The final challenge has to do with the timing of content. As they are doing their papers over the last 4 weeks, we are covering topics such as limited dependent variables and panel data. I end the delivery of new content the before Thanksgiving, leaving 2 weeks of class time for them to work on their projects in class and have an in-class final exam (I use the final exam period for presentations). This timing means that students doing topics using, say, logistic regression, do not have that knowledge until 2 weeks left in class. Thus, I have all students begin with benchmark OLS regression model. A lot of diagnostics can be done at this stage, even if OLS is inefficient due to the non-linearities. For example, multicollinearity can be dealt with in OLS.

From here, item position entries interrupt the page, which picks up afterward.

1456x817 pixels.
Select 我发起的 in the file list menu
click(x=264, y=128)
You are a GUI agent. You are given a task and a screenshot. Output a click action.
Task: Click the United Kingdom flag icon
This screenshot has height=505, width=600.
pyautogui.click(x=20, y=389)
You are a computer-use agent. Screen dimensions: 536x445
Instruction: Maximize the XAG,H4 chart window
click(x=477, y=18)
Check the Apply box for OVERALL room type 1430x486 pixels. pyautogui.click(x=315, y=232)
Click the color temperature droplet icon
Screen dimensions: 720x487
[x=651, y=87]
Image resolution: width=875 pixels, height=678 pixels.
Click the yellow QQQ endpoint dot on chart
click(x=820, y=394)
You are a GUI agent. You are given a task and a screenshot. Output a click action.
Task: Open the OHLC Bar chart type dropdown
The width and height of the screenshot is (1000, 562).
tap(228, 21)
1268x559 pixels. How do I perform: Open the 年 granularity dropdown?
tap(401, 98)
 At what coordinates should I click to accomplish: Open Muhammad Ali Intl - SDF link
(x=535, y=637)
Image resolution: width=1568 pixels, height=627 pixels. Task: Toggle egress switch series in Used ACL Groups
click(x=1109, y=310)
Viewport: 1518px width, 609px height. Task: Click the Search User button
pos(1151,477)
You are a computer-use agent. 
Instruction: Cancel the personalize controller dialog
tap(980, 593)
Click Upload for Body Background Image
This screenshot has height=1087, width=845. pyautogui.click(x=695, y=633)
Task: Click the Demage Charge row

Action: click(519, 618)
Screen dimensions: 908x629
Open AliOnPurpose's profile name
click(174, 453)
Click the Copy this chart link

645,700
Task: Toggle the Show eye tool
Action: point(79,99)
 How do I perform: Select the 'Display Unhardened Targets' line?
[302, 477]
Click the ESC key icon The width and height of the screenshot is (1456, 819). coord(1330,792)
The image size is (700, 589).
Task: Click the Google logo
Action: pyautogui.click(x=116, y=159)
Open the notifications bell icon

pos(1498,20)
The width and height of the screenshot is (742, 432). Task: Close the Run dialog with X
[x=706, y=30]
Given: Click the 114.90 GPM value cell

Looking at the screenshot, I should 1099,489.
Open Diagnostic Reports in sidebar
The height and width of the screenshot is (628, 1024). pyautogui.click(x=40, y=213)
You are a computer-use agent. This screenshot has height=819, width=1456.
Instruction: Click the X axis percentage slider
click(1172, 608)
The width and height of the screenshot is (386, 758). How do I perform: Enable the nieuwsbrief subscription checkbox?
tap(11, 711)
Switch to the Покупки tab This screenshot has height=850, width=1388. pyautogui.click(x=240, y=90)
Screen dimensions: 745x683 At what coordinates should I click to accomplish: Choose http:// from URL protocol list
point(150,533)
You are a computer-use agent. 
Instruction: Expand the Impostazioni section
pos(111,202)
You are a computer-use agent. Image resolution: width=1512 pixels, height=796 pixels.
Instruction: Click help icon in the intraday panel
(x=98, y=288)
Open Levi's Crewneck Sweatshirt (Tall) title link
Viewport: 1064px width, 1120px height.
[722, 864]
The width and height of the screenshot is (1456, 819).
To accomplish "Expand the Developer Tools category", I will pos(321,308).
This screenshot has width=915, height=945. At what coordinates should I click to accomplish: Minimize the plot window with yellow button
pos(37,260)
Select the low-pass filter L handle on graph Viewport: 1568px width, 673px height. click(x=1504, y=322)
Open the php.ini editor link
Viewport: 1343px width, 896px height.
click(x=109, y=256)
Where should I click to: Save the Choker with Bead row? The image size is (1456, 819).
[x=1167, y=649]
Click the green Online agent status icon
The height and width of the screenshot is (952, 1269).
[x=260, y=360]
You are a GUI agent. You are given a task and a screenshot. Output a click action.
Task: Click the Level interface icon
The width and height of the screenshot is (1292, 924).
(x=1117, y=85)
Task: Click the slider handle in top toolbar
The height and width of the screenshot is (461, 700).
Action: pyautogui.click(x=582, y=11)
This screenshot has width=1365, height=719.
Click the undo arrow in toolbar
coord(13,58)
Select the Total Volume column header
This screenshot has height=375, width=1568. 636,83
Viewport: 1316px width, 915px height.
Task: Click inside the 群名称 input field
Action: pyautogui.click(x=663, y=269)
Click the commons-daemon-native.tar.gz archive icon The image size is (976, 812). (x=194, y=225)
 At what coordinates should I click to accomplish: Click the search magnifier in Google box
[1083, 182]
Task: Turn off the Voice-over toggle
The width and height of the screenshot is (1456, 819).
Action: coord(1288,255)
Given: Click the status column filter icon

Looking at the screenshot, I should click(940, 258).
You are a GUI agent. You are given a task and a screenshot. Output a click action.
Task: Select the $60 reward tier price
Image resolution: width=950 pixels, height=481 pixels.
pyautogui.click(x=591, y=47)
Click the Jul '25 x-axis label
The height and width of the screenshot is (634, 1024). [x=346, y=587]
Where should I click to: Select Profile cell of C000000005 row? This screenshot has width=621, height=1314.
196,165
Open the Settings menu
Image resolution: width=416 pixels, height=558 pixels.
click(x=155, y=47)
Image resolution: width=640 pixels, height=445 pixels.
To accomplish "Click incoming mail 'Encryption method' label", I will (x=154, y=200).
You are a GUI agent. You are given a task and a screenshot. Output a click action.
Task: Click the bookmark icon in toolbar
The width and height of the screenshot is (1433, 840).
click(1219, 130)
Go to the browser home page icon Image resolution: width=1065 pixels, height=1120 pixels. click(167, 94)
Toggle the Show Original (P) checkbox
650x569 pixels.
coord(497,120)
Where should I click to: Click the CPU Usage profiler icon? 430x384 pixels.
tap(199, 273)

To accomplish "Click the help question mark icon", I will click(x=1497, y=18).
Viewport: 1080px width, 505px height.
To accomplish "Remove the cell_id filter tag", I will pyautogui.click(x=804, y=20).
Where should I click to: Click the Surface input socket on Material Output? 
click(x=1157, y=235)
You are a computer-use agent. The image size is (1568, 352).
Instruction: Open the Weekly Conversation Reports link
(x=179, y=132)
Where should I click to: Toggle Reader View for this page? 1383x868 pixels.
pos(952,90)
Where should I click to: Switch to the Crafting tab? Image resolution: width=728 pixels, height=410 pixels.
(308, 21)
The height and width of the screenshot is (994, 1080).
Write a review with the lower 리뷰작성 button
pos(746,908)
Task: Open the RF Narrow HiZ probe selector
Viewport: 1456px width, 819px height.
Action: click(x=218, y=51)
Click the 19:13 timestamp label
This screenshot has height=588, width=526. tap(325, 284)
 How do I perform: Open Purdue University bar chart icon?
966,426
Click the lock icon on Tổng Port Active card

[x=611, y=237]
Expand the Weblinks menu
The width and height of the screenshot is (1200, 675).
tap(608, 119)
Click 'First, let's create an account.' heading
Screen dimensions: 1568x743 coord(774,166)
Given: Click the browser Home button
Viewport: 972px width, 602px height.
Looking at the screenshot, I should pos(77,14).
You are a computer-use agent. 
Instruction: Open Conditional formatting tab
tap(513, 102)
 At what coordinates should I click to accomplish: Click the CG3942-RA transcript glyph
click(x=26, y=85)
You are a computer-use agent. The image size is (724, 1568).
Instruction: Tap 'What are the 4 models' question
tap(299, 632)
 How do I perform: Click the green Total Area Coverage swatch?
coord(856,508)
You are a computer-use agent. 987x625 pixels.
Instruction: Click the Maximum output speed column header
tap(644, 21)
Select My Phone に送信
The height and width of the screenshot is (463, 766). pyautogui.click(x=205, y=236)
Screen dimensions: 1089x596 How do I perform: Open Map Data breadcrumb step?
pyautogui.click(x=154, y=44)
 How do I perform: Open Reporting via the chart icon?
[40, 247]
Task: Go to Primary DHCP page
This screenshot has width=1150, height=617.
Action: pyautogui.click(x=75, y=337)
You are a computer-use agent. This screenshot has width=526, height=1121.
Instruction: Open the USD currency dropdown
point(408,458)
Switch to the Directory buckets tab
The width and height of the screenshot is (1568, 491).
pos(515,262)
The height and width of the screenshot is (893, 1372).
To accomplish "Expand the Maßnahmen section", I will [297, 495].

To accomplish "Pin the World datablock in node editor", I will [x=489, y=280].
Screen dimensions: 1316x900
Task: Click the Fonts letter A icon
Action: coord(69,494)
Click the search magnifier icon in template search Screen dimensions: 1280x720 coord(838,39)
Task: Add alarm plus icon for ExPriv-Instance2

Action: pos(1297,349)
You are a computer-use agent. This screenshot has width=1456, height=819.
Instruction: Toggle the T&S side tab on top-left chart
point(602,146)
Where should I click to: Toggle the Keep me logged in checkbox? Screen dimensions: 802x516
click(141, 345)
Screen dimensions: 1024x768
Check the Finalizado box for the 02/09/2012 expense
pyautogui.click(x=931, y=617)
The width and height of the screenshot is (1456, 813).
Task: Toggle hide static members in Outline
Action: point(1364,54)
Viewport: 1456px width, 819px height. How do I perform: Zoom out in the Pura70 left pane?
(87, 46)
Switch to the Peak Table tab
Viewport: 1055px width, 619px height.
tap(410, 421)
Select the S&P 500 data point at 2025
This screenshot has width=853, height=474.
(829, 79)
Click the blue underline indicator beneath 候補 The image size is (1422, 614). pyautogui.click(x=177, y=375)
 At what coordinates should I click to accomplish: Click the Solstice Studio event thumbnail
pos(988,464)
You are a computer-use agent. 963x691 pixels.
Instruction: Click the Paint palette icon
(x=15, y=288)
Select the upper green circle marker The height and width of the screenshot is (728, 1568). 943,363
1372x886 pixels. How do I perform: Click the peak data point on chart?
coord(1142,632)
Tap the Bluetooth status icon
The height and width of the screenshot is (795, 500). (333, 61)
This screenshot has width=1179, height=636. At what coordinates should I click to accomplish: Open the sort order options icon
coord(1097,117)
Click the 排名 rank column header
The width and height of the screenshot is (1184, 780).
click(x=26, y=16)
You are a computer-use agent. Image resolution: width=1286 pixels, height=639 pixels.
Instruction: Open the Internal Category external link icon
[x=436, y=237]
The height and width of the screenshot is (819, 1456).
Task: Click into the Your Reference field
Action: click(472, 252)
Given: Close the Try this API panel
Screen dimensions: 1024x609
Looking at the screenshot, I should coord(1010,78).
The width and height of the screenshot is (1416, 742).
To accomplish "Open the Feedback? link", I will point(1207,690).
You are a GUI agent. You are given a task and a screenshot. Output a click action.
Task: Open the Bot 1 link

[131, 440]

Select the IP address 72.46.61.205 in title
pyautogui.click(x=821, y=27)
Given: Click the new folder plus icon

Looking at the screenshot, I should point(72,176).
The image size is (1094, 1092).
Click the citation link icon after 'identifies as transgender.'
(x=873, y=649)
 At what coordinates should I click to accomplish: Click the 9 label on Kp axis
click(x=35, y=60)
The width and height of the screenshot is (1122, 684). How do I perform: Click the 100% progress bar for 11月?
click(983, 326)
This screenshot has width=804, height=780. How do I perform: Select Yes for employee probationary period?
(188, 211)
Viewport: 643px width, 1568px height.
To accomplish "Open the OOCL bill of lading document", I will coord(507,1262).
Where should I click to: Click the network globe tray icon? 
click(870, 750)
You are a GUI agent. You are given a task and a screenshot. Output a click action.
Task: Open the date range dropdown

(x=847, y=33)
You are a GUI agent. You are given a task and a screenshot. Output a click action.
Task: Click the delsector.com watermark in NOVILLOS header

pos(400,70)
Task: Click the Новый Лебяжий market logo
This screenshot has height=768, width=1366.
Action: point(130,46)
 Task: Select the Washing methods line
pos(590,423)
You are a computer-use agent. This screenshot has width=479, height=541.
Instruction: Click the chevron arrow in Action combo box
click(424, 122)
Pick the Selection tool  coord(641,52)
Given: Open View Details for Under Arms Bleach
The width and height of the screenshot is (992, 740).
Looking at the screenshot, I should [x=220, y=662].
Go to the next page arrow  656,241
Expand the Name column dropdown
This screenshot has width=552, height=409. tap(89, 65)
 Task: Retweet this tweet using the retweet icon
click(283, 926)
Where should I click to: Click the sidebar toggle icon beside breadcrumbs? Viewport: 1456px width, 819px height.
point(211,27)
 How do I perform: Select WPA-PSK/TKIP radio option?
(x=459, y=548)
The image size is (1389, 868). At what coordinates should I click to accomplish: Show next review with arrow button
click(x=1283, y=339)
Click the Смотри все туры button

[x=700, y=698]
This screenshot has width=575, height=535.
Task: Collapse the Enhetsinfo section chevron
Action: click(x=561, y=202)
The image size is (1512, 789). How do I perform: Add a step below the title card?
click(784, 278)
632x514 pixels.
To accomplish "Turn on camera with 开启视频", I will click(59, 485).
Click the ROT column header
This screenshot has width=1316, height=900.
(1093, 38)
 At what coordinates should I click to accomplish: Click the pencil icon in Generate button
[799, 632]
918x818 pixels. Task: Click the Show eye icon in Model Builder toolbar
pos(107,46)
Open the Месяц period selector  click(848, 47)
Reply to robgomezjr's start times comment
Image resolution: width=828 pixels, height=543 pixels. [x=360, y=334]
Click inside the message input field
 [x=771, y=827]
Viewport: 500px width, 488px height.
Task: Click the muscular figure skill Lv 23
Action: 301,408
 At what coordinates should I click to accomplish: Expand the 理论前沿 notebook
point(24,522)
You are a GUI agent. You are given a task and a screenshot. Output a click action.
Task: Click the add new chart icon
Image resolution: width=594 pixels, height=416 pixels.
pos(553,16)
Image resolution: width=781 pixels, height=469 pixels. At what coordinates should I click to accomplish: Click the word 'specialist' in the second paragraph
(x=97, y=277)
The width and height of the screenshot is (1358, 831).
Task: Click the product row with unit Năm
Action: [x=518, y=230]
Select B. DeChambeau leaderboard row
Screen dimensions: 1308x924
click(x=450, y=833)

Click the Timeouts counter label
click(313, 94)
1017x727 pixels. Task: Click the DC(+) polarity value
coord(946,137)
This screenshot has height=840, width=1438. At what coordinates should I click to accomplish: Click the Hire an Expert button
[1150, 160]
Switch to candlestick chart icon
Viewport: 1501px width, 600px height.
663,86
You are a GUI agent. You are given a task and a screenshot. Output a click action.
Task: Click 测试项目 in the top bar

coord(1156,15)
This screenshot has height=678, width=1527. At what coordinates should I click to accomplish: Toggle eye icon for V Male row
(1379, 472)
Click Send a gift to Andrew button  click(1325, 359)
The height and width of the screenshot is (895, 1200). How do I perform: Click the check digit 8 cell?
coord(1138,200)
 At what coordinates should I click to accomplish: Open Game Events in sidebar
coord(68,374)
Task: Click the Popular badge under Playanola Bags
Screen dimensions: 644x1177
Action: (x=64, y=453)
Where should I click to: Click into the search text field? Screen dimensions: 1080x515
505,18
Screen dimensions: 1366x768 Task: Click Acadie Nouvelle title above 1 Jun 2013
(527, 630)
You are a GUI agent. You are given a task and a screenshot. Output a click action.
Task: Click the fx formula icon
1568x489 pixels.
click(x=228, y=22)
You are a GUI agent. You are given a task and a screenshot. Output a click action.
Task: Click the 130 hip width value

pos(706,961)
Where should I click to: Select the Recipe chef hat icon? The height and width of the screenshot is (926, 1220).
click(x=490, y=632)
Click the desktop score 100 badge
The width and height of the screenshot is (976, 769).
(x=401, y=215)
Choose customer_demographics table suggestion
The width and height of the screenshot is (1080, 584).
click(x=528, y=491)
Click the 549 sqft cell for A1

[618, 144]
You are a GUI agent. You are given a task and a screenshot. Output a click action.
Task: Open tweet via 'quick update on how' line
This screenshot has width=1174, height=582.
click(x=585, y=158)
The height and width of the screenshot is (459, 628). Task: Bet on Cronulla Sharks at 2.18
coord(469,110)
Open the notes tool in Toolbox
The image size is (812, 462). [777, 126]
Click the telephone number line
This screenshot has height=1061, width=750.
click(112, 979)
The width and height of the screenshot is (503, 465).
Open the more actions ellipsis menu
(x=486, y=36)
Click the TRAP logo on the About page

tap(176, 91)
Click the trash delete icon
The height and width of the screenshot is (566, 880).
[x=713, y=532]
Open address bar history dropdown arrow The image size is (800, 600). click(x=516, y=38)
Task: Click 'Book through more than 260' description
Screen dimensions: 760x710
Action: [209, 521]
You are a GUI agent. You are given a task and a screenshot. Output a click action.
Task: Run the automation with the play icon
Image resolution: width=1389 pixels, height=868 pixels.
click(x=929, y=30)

Since this is an econometrics class, assessment of the papers are biased towards the course objectives. As with all papers, of course, I do expect them to be well-written and complete. But those criteria are treated more as "minus" if they are not up-to-par rather than something that will make the difference between, say and A and a B. Thus, grades are determined by:

  1. whether the economic theory and the specification of the benchmark econometric model are consistent;
  2. the extent to which the student has correctly diagnosed the relevant econometric problems;
  3. the extent to which the student has dealt with the econometric problems in an appropriate and convincing way;
  4. the extent to which the paper is well-written and complete (e.g., is there a reasonable introduction with a clearly defined thesis? has the student done a reasonable amount of literature review for a semester project? has the student written a reflective discussion of the results?)

References and Resources

Damodar Gujarati. Essentials of Econometrics. 4th Edition, New York: McGraw Hill.

Steven A. Greenlaw, Doing Economics, Houghton Mifflin.